Далее Фидий высказался в том смысле, что люди с противоположными мнениями, объединив свои усилия, создают великие произведения. Но следует заметить, что так бывает не всегда. В настоящем случае, когда придется возвести нечто удивительное и весьма дорогое притом, соединение двух способностей – Иктина и Калликрата – может оказаться плодотворным… Обратимся к облику Парфенона: нельзя ли извлечь большую выгоду из соединения стиля дорического и ионического? Может быть, это сказано не совсем точно: соединение – не значит на скорую руку и как попало взять из одного стиля одно, а из другого – другое. Подобно тому как радивая хозяйка варит похлебку, тщательно перемешивая разные продукты, так и зодчий собирает все лучшее, чтобы приспособить его к своей работе…
Перикл обратился к зодчим:
– Я просил Фидия взять на себя бремя – великое бремя – и предложить свой чертежи Парфенона. Он отказался от этого предложения. Я сказал: «Такое не предлагают дважды в жизни». На что он ответил: «Для меня это лестно. На все века разнесся бы слух о моем подвиге. Но есть зодчие, которые это сделают лучше. Поэтому-то я и отказываюсь».
Иктин высоко отзывался о Фидии, его незаурядных способностях – ваятеля, зодчего, человека.
К этому мнению присоединил и свое Калликрат.

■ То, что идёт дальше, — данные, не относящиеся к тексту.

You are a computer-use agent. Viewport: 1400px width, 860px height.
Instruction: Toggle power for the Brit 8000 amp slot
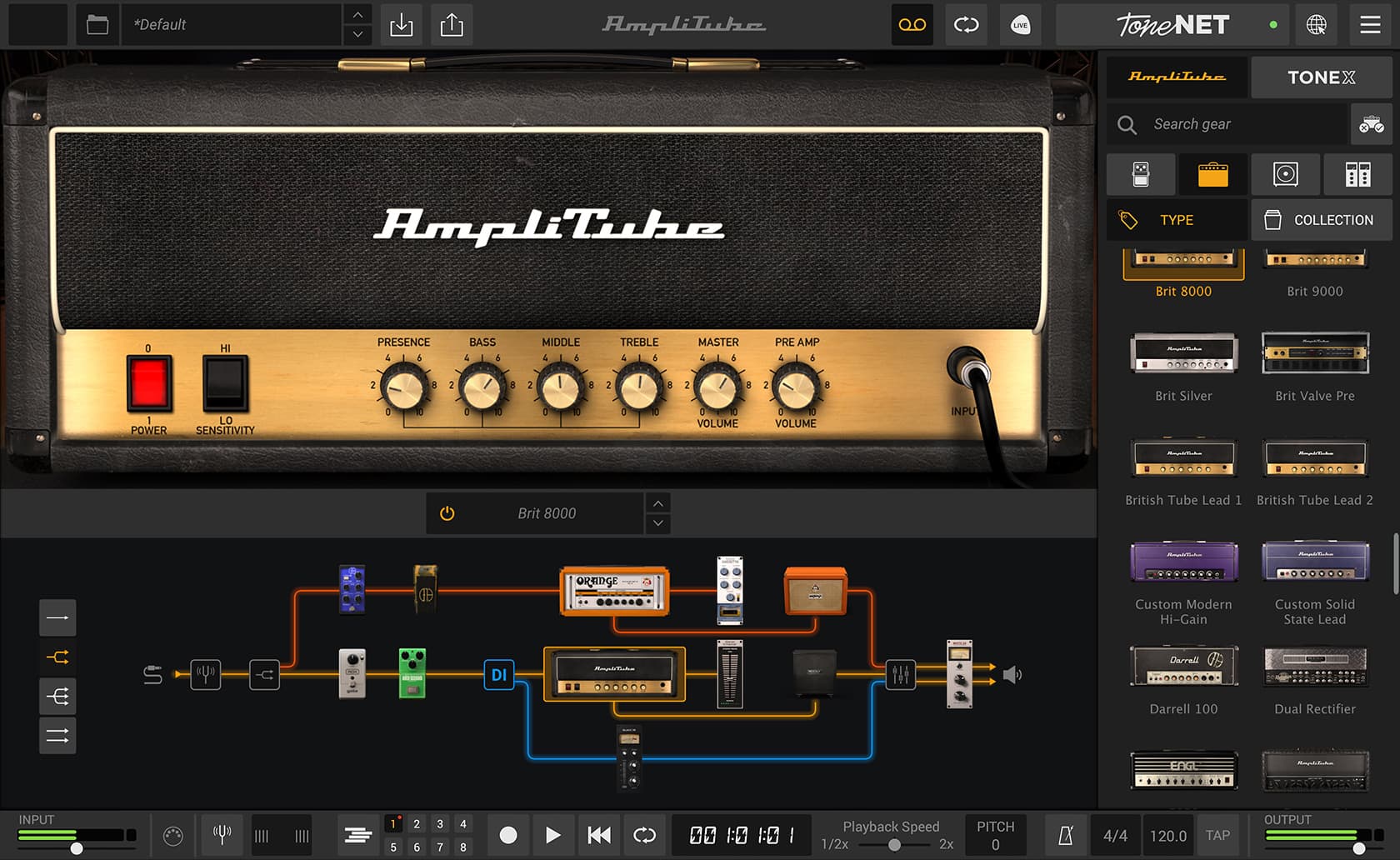tap(447, 513)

Таков был предварительный разговор, который состоялся у Перикла. Так он поступал обычно, прежде чем просить о чем-либо Народное собрание. Стратег говорил: «Я должен знать, что я хочу, прежде чем пойду в Народное собрание». И еще он говорил: «Я – стратег. Мое поле деятельности – политика. А еще и военное дело – морские и сухопутные сражения. Трудно сказать, – продолжал он, – как это все удается. Судить об этом народу. Будучи стратегом, приходится решать различные дела, в том числе и зодческие. Значит ли это, что я знаю зодчество так же, как морское дело? Нет, не значит. Поэтому очень надеюсь на помощь Фидия, ибо ставлю его очень высоко, подобно тому как Сократа – в философии, Софокла – в драме, Артемона – в изобретательской науке».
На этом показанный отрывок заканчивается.